PASSAGE GIVEN:
-- Start --
From ac1447113d5cec788d03a02abc76420da31be162 Mon Sep 17 00:00:00 2001
From: Jiani Wang <jianiw@meta.com>
Date: Tue, 30 Dec 2025 19:28:26 -0800
Subject: [PATCH 3/3] config sys for simple_grpo v2

---
 .../rl/unified/actors/generator.py            | 94 +++++++++++--------
 .../experiments/rl/unified/actors/trainer.py  |  8 +-
 torchtitan/experiments/rl/unified/infer.py    | 18 ++--
 .../experiments/rl/unified/job_config.py      | 26 ++---
 .../rl/unified/run_configs/qwen3_0.6b.toml    |  6 +-
 5 files changed, 84 insertions(+), 68 deletions(-)

diff --git a/torchtitan/experiments/rl/unified/actors/generator.py b/torchtitan/experiments/rl/unified/actors/generator.py
index 56a0ac41b5..39002d5f2f 100644
--- a/torchtitan/experiments/rl/unified/actors/generator.py
+++ b/torchtitan/experiments/rl/unified/actors/generator.py
@@ -27,8 +27,8 @@
     compute_grpo_advantages_stable,
     trivial_reward_function,
 )
-- End --
RAW DATA:
-- Start --
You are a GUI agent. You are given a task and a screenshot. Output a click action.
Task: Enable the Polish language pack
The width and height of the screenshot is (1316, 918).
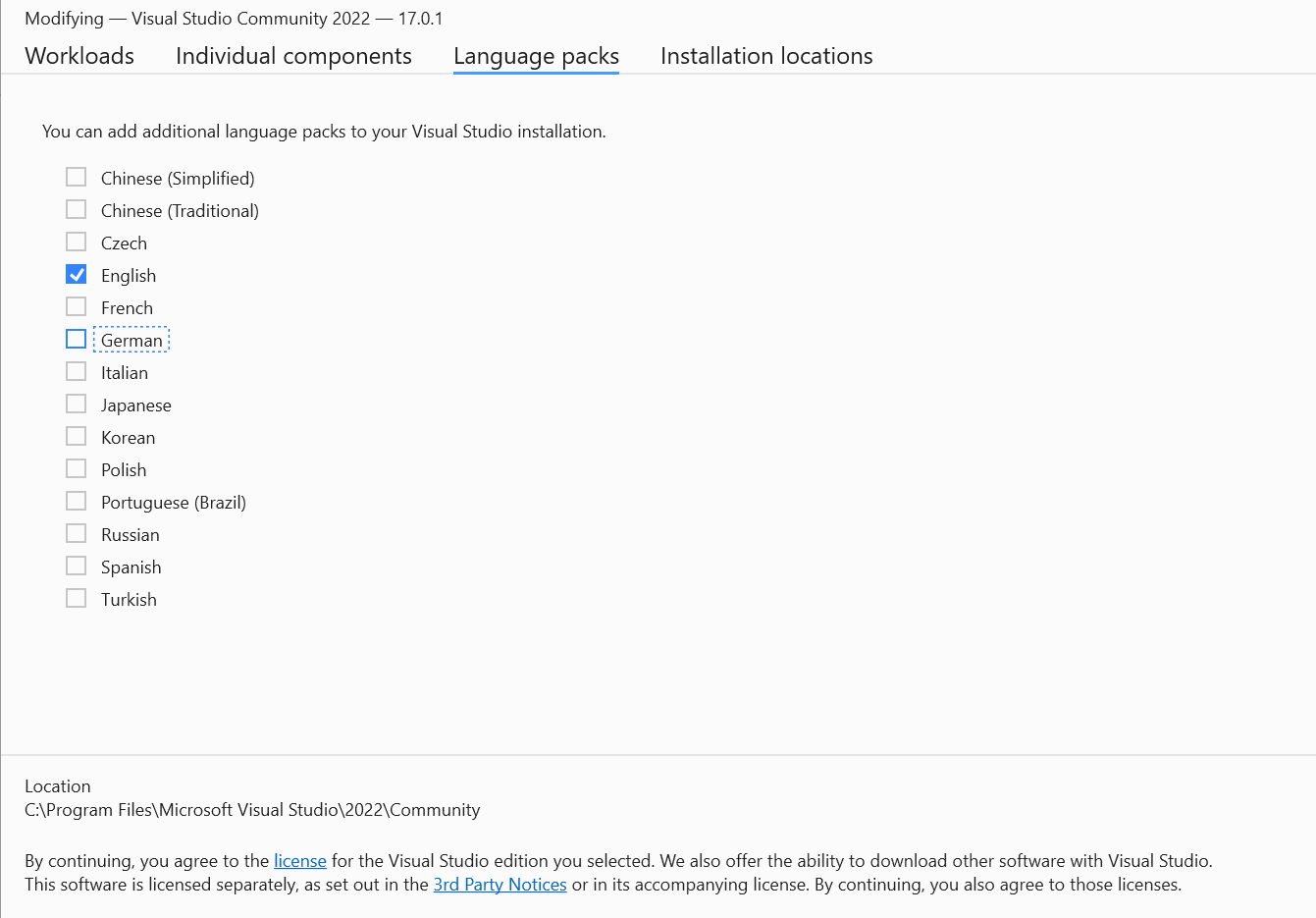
-- End --
GIVEN TASK 1:
Repeat the patch summary starting at "From ac1447113d5cec788d03a02abc76420da31be162 Mon" and ending at "insertions(+), 68 deletions(-)", changing "insertions" to "additions".
GIVEN TASK 2:
List the names of all the files that the patch's change summary shows as modified. Give only the final part of each path.
GIVEN TASK 3:
According to the patch, how many insertions and deletions does it make in total?

TASK OUTPUT 1:
From ac1447113d5cec788d03a02abc76420da31be162 Mon Sep 17 00:00:00 2001
From: Jiani Wang <jianiw@meta.com>
Date: Tue, 30 Dec 2025 19:28:26 -0800
Subject: [PATCH 3/3] config sys for simple_grpo v2

---
 .../rl/unified/actors/generator.py            | 94 +++++++++++--------
 .../experiments/rl/unified/actors/trainer.py  |  8 +-
 torchtitan/experiments/rl/unified/infer.py    | 18 ++--
 .../experiments/rl/unified/job_config.py      | 26 ++---
 .../rl/unified/run_configs/qwen3_0.6b.toml    |  6 +-
 5 files changed, 84 additions(+), 68 deletions(-)

TASK OUTPUT 2:
generator.py
trainer.py
infer.py
job_config.py
qwen3_0.6b.toml

TASK OUTPUT 3:
84 insertions and 68 deletions.